Antivirus software, just like any other software out there, especially software that has loads of code to parse untrusted data is bound to have bugs in it somewhere. There have been plenty of cases of security vulnerabilties in the antivirus software itself, sometimes even creating infection vectors where they would otherwise not exist.

This makes me wonder - at some level the malware has to be "neutralized" before quarantined, perhaps by doing something to the data of the virus. The LZO bug has told us that subtle faults in algorithms can exist for a long time and be widely deployed.

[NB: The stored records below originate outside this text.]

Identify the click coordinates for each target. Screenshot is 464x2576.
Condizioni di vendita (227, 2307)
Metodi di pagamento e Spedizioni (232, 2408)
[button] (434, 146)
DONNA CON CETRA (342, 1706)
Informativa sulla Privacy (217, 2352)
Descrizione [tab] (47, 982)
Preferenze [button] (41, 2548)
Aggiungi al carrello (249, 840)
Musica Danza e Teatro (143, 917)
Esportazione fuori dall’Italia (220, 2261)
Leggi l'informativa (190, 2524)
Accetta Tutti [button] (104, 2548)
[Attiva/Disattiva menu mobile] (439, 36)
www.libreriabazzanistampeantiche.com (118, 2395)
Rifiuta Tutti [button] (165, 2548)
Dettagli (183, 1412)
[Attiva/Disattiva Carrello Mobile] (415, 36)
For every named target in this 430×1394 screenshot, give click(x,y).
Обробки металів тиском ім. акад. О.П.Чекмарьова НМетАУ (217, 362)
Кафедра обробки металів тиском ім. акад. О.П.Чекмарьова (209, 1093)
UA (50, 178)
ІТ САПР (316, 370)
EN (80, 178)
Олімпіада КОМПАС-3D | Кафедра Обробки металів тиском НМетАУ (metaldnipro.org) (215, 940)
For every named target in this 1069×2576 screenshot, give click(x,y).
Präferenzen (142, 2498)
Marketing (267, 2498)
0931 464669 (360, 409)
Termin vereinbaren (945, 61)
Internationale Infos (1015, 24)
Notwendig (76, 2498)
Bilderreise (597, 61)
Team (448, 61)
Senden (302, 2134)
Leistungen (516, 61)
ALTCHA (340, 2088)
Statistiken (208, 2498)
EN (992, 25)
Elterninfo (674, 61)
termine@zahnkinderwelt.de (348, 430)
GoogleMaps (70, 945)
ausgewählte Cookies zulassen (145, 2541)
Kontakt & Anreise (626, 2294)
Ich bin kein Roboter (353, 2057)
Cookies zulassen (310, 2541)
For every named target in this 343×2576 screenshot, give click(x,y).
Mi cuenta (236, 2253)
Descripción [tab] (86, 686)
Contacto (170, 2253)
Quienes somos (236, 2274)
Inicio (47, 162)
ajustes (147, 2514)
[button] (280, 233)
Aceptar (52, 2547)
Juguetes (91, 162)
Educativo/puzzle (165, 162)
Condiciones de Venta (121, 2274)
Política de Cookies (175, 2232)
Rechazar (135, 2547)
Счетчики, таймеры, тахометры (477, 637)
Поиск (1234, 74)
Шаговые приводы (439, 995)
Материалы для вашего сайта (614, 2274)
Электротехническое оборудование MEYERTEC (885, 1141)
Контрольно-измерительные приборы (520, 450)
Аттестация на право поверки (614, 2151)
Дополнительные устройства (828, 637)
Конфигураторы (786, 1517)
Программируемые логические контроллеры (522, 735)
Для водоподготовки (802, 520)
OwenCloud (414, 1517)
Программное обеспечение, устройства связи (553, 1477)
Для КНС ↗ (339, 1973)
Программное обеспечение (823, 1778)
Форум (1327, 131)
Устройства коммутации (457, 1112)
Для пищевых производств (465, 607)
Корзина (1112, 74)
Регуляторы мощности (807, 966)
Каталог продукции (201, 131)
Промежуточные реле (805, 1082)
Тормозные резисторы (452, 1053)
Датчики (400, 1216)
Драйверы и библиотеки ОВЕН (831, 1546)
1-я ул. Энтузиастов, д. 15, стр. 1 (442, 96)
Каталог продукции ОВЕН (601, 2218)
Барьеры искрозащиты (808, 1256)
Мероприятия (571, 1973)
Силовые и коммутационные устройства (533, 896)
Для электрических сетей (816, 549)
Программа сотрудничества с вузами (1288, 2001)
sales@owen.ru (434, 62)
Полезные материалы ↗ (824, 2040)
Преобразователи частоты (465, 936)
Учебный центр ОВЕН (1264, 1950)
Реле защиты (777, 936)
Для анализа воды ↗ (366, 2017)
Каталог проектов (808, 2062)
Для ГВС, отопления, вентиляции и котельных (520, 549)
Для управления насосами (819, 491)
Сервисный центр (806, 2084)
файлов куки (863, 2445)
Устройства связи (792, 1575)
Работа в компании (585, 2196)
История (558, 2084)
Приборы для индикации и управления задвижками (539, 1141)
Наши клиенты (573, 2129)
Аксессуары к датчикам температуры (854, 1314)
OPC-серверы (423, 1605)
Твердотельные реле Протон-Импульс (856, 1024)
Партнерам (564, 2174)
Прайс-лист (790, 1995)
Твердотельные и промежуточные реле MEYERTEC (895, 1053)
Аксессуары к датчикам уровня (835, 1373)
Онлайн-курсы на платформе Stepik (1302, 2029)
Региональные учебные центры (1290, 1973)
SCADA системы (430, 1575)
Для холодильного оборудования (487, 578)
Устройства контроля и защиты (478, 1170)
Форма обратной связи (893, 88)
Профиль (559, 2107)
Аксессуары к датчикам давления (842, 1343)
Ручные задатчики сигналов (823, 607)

Let's imagine for a moment that the recently discovered LZO bug could be triggered by compresion rather than decompression. (Which is not the case. But who knows what bugs lurk?) And let's further imagine that a hypothetical antivirus product uses LZO to compress the malware as a step in containing it.

Let's further imagine an adversary creating a piece of malware that is detected as malware (easy enough to do, just include the EICAR string in it) and when quarantined causes remote code execution in the context of the antivirus process!

I'm sure you can imagine many variations on this theme.

So, short answer, yes, malware is harmless once quarantined.

Long answer, it is possible to imagine circumstances where a security bug in the quarantining process itself in the malware would cause a piece of malware to be able to infect your computer specifically through the quarantining feature. But I've never heard of this happening.